Gander’s reinterpretation of Rukeyser’s approach is as political as Rukeyser’s poem. For these roads, which could mean the lines of the poem as well as the roads referenced by the poem, to be reinterpreted as rhizomatic means that they become metaphors for what the roads bypass and are crossed by: the complex entanglement of bodies and histories that evades domestication into the Saturday Evening Post image of America, the intensely vibrant and vital yet disenfranchised and endangered populace that in the 1930s began to be codified as “folk,” the rhizomatic America of the working class which scrambles any workable map of the country. If Rukeyser’s poem evinces a rhizomatic structure and relation to the landscape, and if these roads double as a weedy tangle which complicates our history, my question is from what soil do these roads grow and what is it that feeds and fertilizes them? The answer is contained in the title of Rukeyser’s poem. The Book of the Dead is concerned primarily with the dead, slaughtered in a century of wars, racial violence and labor struggles preceding the poem’s construction.
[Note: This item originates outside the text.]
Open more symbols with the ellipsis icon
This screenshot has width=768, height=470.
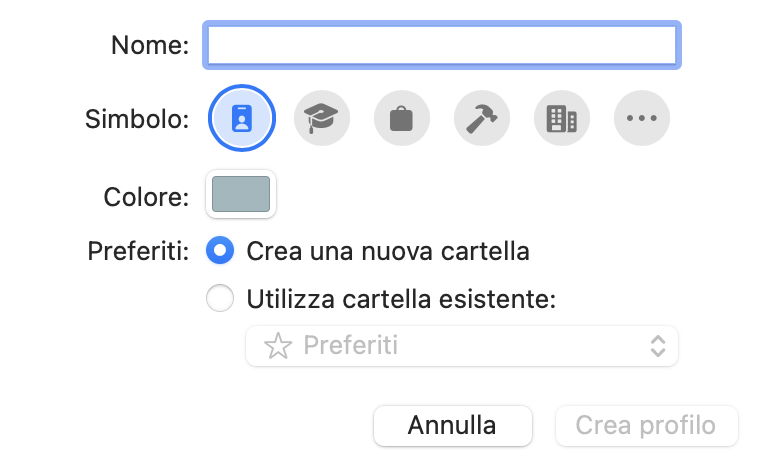coord(642,118)
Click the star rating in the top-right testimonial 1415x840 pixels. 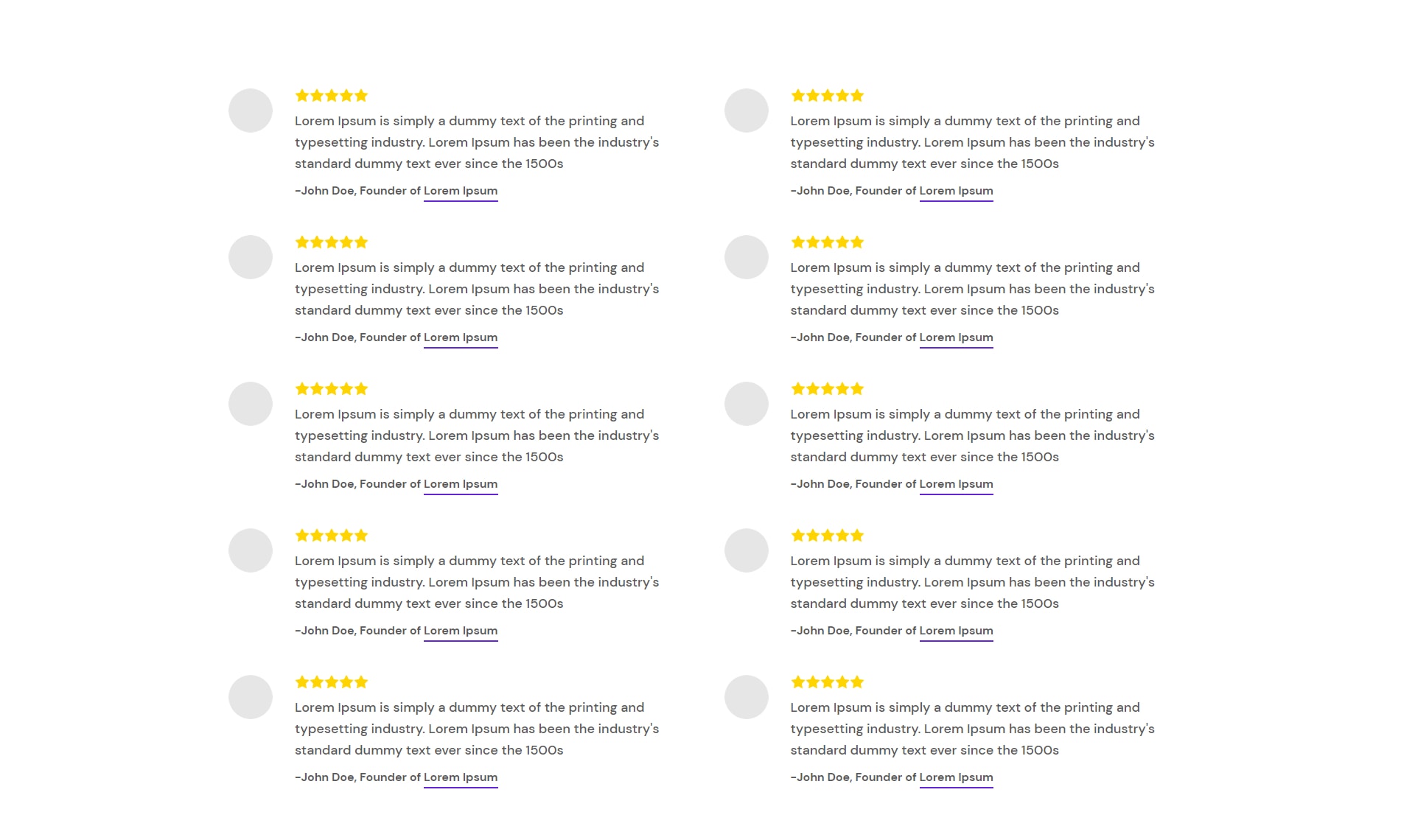point(828,96)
In a poem that references early expeditions into Virginia, conflicts between settlers and natives over colonial borders, and the public works projects that in Rukeyser’s time were reshaping the land itself, the relationship between the land and the history lived upon that land forms the terra firma of the poem, with its own weedy tangles of witness derived not only from the Gauley tunnel disaster but from all the disasters foreshadowing the events in West Virginia. Charted during a time of economic dislocation even more severe and protracted than our own, Rukeyser’s poetic map of America is inflected by struggles between capital and labor that would have been forefront in the minds of her readers but are largely forgotten today. She crafts the poem according to a radical geography that a careful reader can trace to reconfigure her sense of the social landscape. The poem offers a wealth of subtle allusions to labor struggles which I would argue are not arbitrary but carefully chosen. Below, I will discuss a few of these allusions, such as Butte’s struggle with Anaconda Copper, and the building of the Catskill Aqueduct, as well as some of the subtleties of Rukeyser’s description of West Virginia’s geography.
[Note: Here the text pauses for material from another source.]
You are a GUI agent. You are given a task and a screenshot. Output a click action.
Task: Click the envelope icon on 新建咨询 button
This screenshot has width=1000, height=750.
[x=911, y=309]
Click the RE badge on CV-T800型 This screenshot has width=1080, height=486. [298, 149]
Rukeyser’s subtle use of geography is exemplified by the road which is one possible referent for the first line of the poem, the Midland Trail. Rukeyser charts the road’s course from affluent coastal cities in Virginia back into the Appalachian Mountains where the poem is set. In the 1930s, it was common for wealthy southerners to travel to Appalachia in the summer to escape the heat and humidity of what Rukeyser calls “the Virginia furnace.” As Appalachia is the source of the nation’s coal, the image of the furnace has a double meaning here, also referring to the comforts and industries of the more populous lowlands whose appetites are fed by exploited labor in the hinterlands.
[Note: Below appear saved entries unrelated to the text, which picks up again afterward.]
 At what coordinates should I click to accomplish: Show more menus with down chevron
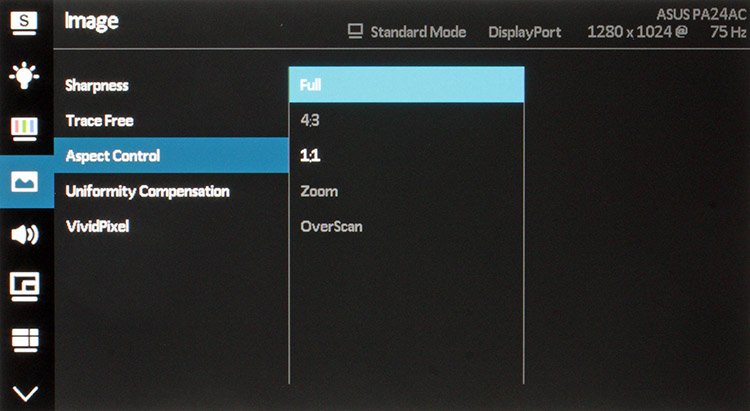click(25, 393)

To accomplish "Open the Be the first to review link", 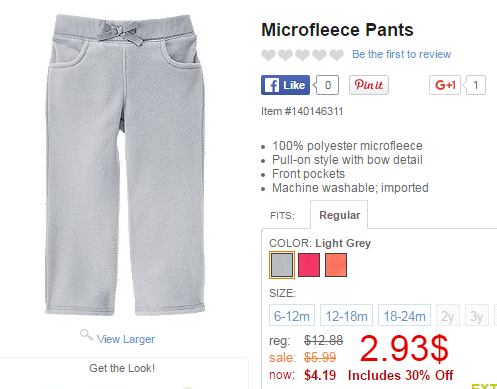I will (401, 54).
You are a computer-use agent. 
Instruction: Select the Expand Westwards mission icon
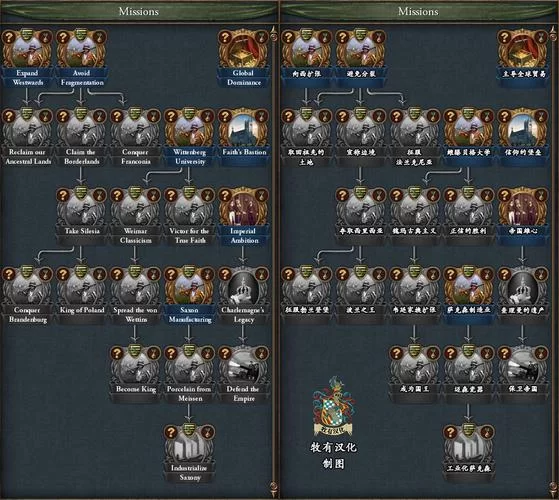pyautogui.click(x=27, y=50)
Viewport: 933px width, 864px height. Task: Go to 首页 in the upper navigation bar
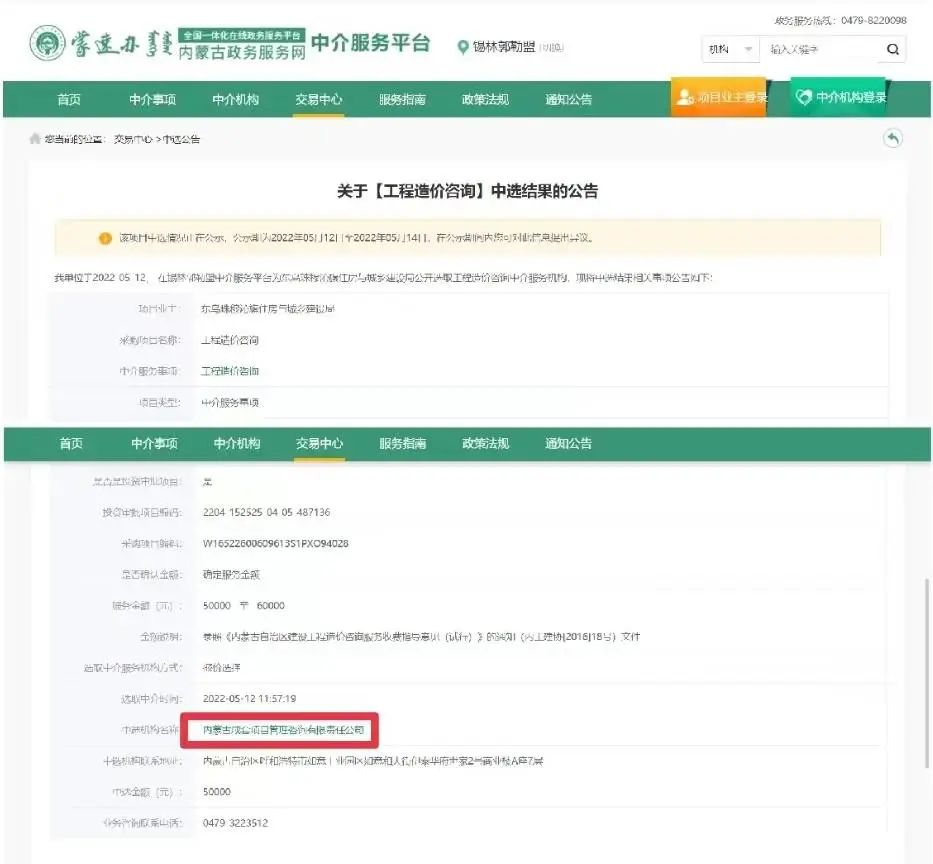[69, 99]
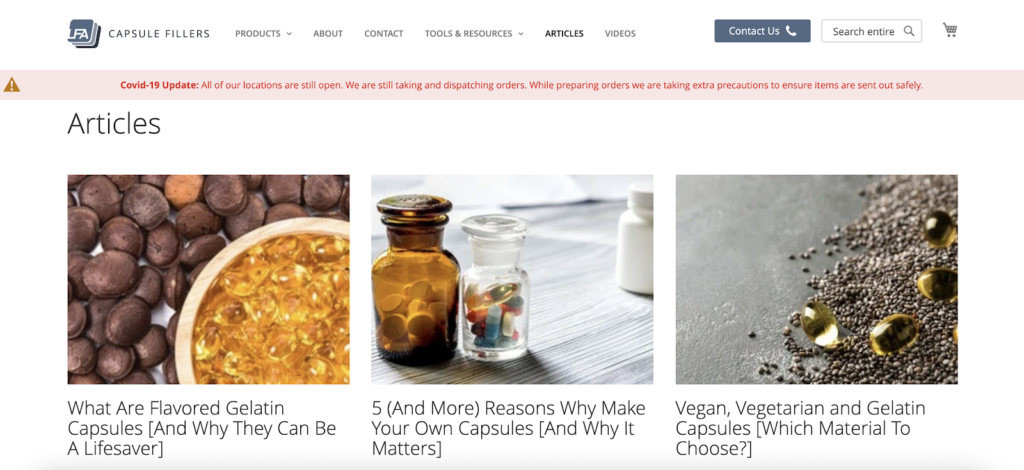The width and height of the screenshot is (1024, 470).
Task: Open the Flavored Gelatin Capsules article title
Action: click(x=202, y=428)
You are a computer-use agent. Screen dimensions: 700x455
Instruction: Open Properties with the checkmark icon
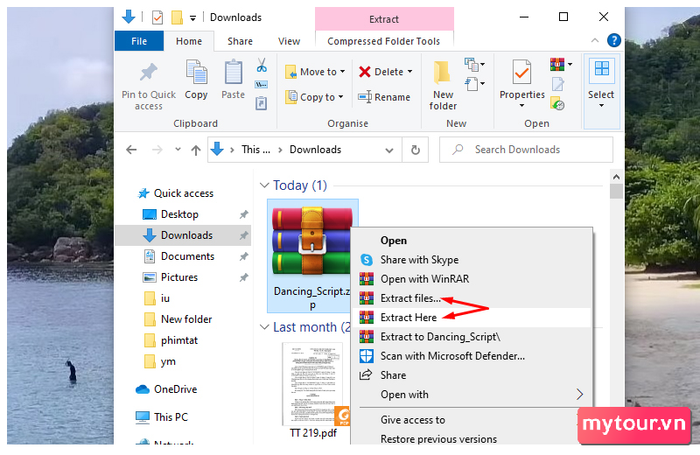(x=521, y=74)
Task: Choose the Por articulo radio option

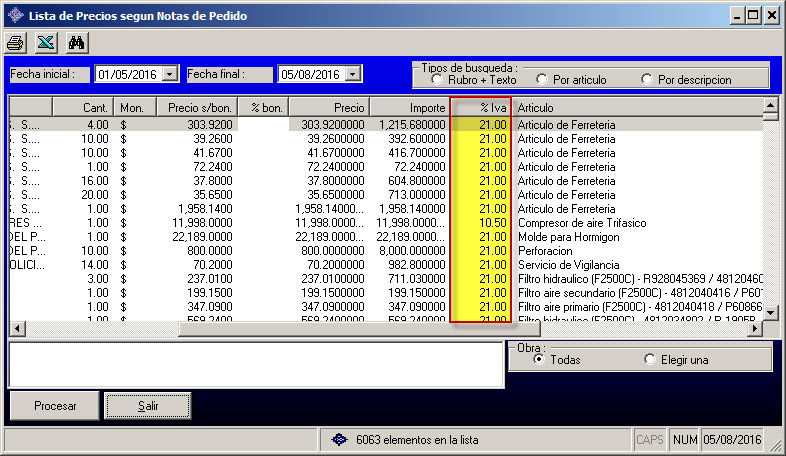Action: [542, 79]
Rukeyser mentions two stopping points on the Midland Trail: White Sulphur Springs, a West Virginia resort which is home to the oldest golf course in the United States, and the King Coal Hotel, frequented by the types of corporate officials and lawyers who would have descended on Appalachia to manage the silicosis epidemic in Gauley Bridge. These affluent retreats stand in stark contrast to the impoverished mining towns across the New River. At the time the poem was written, the New River was a steep and impassable gorge with very few road crossings until the construction of a steel arch bridge in the 1970s. For a traveler in the area, like Rukeyser was, the poorer mining towns west of the gorge would seem separated from the east by a chasm of both class and the land itself, with the homes of the Gauley tunnel victims gouged physically and consciously from the nation’s center of power, isolated by geological and historical strata which Rukeyser’s act of witnessing was one attempt to bridge. As Rukeyser puts it to tourists and readers expecting the picturesque without the tragedies concealed by the landscape, “these people live here.”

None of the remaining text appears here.